Thursday, June 16, 2005

Durbin Digs In

OpinionJournal - Best of the Web

Dick Durbin of Illinois, the Senate's No. 2 Democrat, is refusing to apologize for likening U.S. servicemen to Nazis, comments we noted yesterday. Instead, as the State Journal-Register of Springfield reports, Durbin issued a statement that said, "This administration should apologize to the American people for abandoning the Geneva Conventions."

In truth, it isn't the Bush administration that is abandoning the Geneva Conventions. It is the critics, such as Amnesty International, who insist that terrorists should be protected under the conventions as if they were legitimate soldiers or civilians. The purpose of the Geneva Conventions is not to protect combatants' "human rights" but to spell out the rules of war, rules that impose reciprocal obligations on both sides of a conflict.

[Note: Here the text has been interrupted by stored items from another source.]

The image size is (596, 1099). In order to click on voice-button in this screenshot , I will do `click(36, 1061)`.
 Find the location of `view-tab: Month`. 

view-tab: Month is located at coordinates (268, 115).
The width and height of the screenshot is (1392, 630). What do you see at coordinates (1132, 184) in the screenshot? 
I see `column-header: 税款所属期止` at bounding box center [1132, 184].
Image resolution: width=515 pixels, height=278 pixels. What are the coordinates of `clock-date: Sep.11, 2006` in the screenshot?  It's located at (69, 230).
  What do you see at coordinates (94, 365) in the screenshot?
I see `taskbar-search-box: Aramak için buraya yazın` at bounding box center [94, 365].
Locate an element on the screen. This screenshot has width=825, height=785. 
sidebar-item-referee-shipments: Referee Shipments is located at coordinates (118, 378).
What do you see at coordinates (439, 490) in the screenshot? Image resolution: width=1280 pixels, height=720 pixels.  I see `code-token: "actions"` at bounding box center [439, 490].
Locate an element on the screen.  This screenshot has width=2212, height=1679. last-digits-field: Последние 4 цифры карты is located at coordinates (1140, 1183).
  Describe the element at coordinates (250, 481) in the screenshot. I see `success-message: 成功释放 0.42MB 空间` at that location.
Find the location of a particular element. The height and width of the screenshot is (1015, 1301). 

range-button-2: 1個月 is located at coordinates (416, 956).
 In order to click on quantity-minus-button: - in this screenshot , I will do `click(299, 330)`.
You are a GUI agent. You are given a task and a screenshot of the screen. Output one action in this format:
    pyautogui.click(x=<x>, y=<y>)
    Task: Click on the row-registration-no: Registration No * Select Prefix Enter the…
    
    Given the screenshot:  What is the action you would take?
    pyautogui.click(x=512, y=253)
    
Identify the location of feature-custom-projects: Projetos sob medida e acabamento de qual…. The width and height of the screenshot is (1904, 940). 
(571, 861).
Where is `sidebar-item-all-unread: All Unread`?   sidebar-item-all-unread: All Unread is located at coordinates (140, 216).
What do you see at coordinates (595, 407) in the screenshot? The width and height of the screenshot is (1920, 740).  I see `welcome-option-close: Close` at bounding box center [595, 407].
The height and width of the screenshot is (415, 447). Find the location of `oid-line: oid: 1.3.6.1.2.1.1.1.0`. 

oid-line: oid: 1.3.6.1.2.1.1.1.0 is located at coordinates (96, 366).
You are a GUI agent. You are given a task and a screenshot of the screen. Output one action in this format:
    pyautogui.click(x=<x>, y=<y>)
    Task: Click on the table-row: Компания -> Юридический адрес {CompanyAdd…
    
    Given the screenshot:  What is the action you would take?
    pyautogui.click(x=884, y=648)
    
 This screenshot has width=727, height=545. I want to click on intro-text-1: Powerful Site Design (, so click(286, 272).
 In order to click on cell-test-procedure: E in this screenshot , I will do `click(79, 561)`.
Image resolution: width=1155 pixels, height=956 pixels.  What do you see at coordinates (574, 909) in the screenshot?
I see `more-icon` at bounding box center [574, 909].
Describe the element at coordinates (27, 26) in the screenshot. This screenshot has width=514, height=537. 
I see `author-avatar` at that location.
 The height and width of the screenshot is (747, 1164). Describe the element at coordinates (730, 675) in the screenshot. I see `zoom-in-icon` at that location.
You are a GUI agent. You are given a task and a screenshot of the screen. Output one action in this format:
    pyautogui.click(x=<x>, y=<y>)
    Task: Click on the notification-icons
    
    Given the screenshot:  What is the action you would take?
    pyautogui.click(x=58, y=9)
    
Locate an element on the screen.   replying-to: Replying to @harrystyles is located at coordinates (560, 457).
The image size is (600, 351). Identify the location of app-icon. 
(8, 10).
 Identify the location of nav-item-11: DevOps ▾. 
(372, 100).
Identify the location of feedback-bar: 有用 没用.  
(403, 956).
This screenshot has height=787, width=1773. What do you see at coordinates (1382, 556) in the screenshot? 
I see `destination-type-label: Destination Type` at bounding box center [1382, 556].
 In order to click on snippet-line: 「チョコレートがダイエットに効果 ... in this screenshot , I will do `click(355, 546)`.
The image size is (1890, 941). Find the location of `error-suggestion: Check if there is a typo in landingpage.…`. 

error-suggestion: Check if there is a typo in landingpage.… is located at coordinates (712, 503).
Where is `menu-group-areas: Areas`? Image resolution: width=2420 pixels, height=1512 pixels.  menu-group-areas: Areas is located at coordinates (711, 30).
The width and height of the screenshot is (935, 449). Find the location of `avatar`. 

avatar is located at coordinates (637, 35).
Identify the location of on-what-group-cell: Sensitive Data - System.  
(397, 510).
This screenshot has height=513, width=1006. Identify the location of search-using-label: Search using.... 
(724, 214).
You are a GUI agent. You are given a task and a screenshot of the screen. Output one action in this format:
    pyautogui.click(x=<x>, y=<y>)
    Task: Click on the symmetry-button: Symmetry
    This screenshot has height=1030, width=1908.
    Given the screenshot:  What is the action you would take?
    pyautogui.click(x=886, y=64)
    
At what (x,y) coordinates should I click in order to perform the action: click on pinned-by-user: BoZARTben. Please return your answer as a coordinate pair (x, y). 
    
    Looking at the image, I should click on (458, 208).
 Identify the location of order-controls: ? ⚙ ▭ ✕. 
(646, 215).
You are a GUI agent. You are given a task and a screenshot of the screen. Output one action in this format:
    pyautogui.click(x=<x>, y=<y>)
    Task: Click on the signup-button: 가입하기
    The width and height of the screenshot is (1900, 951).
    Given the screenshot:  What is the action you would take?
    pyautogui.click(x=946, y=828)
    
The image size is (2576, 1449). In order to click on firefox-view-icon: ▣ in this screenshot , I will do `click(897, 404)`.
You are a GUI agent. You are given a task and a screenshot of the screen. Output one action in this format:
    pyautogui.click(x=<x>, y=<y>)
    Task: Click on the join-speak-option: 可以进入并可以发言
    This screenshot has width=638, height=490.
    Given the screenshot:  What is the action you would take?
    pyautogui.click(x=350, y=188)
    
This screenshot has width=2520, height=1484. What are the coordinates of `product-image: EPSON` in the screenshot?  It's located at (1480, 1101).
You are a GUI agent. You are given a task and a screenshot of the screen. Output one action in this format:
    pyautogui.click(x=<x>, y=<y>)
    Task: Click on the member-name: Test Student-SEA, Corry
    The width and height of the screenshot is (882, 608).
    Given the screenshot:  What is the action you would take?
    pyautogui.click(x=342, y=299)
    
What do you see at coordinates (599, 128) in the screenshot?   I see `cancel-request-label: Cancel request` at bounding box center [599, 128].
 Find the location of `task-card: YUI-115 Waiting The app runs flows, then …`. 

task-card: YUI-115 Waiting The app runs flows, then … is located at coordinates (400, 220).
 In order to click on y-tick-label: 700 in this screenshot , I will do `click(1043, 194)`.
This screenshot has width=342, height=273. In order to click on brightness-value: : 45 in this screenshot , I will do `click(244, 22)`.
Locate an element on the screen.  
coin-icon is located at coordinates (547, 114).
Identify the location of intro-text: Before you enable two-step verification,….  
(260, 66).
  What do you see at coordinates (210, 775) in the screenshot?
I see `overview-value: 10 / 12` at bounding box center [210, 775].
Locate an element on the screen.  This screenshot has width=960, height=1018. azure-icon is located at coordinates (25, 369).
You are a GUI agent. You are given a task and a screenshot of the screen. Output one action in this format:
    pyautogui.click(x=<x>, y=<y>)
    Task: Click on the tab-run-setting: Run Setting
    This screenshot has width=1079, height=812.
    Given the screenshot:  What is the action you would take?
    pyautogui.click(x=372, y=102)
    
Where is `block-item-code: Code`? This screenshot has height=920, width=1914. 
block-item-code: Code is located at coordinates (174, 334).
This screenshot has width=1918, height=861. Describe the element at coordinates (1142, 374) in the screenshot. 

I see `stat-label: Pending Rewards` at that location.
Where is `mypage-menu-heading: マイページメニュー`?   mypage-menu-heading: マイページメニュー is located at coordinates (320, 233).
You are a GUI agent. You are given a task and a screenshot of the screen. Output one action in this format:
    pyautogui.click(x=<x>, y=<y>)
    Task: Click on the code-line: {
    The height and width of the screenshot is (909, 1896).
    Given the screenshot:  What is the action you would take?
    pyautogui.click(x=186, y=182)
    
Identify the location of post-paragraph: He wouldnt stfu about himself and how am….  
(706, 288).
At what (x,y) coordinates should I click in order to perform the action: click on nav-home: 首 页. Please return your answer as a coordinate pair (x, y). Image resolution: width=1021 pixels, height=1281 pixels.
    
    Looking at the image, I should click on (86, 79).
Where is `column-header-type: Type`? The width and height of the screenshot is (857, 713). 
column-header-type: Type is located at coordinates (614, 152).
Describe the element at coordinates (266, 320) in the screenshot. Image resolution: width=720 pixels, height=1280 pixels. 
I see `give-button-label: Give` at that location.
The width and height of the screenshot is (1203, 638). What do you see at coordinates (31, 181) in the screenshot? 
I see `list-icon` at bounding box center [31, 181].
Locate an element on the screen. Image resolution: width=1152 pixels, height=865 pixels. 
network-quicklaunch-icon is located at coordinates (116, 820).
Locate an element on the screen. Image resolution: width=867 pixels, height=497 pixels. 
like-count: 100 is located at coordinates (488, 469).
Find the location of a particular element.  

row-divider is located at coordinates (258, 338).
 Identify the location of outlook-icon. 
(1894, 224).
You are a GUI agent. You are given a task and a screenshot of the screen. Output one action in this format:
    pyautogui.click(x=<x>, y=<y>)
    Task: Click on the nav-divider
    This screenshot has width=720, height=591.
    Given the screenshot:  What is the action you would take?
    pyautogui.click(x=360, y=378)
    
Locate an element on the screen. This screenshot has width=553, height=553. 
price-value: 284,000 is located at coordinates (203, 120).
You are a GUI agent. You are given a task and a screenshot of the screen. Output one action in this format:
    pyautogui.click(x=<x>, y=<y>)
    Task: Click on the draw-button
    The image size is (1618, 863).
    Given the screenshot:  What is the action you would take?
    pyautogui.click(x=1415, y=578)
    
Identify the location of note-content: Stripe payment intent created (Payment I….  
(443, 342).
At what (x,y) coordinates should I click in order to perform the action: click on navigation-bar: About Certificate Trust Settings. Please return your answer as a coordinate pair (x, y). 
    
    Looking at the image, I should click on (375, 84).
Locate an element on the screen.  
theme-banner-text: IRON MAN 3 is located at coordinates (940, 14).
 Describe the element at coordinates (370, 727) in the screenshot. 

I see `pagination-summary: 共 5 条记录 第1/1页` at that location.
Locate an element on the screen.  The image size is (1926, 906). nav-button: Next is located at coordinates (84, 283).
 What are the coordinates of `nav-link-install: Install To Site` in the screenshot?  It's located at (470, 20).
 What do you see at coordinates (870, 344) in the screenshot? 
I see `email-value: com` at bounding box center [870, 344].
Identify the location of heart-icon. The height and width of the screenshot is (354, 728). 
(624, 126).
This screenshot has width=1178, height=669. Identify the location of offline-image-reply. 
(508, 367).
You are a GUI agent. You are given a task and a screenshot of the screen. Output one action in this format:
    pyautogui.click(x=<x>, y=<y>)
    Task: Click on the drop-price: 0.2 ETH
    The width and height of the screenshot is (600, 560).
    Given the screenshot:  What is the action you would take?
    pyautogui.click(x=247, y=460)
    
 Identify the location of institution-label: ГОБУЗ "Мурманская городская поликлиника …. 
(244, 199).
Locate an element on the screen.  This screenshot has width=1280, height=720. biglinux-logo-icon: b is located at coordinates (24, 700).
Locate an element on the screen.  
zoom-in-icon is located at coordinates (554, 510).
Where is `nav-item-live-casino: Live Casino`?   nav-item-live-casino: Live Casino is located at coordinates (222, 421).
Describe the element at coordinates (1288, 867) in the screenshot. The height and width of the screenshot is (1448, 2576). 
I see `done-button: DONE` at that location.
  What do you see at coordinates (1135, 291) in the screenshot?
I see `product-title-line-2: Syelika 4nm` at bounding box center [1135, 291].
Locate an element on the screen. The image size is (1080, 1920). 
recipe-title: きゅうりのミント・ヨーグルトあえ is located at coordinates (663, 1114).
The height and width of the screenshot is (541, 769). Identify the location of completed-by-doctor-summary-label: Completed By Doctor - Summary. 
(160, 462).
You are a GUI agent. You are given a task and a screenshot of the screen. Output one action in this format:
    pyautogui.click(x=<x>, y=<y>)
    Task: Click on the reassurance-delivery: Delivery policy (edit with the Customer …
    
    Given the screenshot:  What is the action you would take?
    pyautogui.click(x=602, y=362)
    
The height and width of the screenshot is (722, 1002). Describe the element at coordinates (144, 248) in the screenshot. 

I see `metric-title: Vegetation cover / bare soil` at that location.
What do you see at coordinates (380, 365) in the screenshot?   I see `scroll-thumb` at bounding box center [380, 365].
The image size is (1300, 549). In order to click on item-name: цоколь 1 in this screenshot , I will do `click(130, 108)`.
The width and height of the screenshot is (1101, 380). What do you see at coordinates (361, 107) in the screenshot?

A central reason for those rules is to protect civilians by declaring that they are not legitimate targets of military action. Combatants who pose as civilians (i.e., do not wear uniforms) or who target civilians are spies and terrorists respectively and are not entitled to protection as prisoners of war. Indeed, Durbin acknowledged in his Senate speech that "the Geneva Conventions do not give POW status to terrorists."

But he went on to insist that the conventions "protect everyone captured during wartime." He bases this on the "official commentary on the convention," which states that "nobody in enemy hands can fall outside the law." Durbin is unclear as to just what protection he thinks al Qaeda terrorists should get. And little wonder, because the implication of his comments is that terrorists are entitled to protection as civilians.

As the Amnesty International report linked above notes, the source of the commentary Durbin quoted is the International Committee on the Red Cross, and it refers to Article 4 of the Fourth Geneva Convention, which protects civilians captured during wartime. Yet the actual text of Article 4 says something quite different:

Nationals of a neutral State who find themselves in the territory of a belligerent State, and nationals of a co-belligerent State, shall not be regarded as protected persons while the State of which they are nationals has normal diplomatic representation in the State in whose hands they are.

This would exclude someone like Mohammed al-Qahtani, the Saudi national whose "torture" at the lungs of Christina Aguilera made the cover of Time this week. As a matter of international law, his fate has nothing to do with the Geneva Conventions but is a matter between Washington and Riyadh.

In any case, if Dick Durbin thinks terrorists are the moral or legal equivalent of civilians, let him say so directly. And even if this is a legitimate point of view, it doesn't excuse his smearing American soldiers as Nazi-like.